** Aim of the task **
Copy the VM performance guide starting with "8. vCPU’s ;" and going on through "is less co-scheduling.", swapping "ESXi hosts" for "physical hosts".

[Start Text excerpt]

VMWare : Troubleshooting VM Performance

VMWare Troubleshooting VM Performance in ESX/vSphere

Firstly we’re going to be using esxtop, which can be executed from the local console or an SSH session on ESXi, as well as vCenter.

General guidelines;

  1. Physical : vCPU ratio should be around 1:5
  2. Avoid memory oversubscription in production environments
  3. Reserve memory for virualised SQL servers using Lock Pages in Memory
  4. Reserve memory for virtualised RDS/Citrix Servers
  5. Always create datastores using the vSphere client, this will ensure that the VMFS partition is aligned – this will reduce IO and potentially increase performance.
  6. Align guest data disks (for Windows, any version earlier than 2008 must be manually aligned) – this will reduce IO and potentially increase performance.
  7. Look to keep the number of VM’s per Datastore/LUN to around 10-15, this will help to reduce SCSI reservation contention.
  8. vCPU’s ; less is more. From my own testing I’ve found that Citrix servers perform best with 2 vCPU’s over 4 vCPU’s. This is not only better for my users but also the ESXi hosts as there is less co-scheduling.

Lets begin…..

1) Investigate CPU contention/exhaustion using esxtop (press ‘c’ from esxtop, and shift-v for per-VM stats only):

  1. Check host PCPU usage using esxtop
  2. Look at %RDY, if this is equal or greater than 10% there is a performance issue – this can indicate CPU contention.
  3. Look at %MLMTD, if this is high it would indicate a CPU limit is being imposed on the VM. %RDY – %MLMTD gives a true indication of CPU contention.

[End Text excerpt]
[Start Extracted entries]

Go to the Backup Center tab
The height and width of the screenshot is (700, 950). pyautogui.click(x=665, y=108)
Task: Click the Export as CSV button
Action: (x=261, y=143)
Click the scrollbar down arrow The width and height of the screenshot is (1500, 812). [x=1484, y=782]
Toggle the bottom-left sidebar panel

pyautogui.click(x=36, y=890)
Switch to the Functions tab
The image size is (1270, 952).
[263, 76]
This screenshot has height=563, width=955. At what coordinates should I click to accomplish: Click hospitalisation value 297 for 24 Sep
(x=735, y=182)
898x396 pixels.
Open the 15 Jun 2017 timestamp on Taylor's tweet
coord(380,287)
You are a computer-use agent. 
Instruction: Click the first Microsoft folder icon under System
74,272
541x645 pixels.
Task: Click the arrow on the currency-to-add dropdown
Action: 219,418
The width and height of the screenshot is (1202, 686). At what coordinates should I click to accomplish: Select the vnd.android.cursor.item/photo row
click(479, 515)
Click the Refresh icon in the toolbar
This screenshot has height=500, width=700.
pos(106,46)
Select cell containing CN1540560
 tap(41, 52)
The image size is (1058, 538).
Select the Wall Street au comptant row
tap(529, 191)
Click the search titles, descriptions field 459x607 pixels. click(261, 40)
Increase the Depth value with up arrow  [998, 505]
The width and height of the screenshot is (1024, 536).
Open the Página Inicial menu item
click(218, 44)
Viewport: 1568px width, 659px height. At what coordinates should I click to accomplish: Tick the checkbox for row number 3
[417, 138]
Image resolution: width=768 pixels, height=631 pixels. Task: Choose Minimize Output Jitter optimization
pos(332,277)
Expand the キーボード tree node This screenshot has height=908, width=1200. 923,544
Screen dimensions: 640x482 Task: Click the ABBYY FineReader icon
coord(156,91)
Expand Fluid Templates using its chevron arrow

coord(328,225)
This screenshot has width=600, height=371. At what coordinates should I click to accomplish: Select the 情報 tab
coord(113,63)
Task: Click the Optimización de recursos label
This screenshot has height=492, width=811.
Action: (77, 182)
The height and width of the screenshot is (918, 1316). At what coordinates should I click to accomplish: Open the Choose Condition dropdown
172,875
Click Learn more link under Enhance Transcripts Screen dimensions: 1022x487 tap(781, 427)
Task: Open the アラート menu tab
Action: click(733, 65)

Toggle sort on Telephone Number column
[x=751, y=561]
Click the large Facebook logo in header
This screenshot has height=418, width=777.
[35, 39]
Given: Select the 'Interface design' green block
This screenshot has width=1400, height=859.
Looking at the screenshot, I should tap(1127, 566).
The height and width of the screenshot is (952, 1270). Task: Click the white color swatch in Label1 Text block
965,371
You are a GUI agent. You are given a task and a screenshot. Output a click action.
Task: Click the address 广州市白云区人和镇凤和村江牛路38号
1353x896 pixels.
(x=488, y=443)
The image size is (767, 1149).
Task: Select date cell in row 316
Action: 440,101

[End Extracted entries]

** Complete output **
8. vCPU’s ; less is more. From my own testing I’ve found that Citrix servers perform best with 2 vCPU’s over 4 vCPU’s. This is not only better for my users but also the physical hosts as there is less co-scheduling.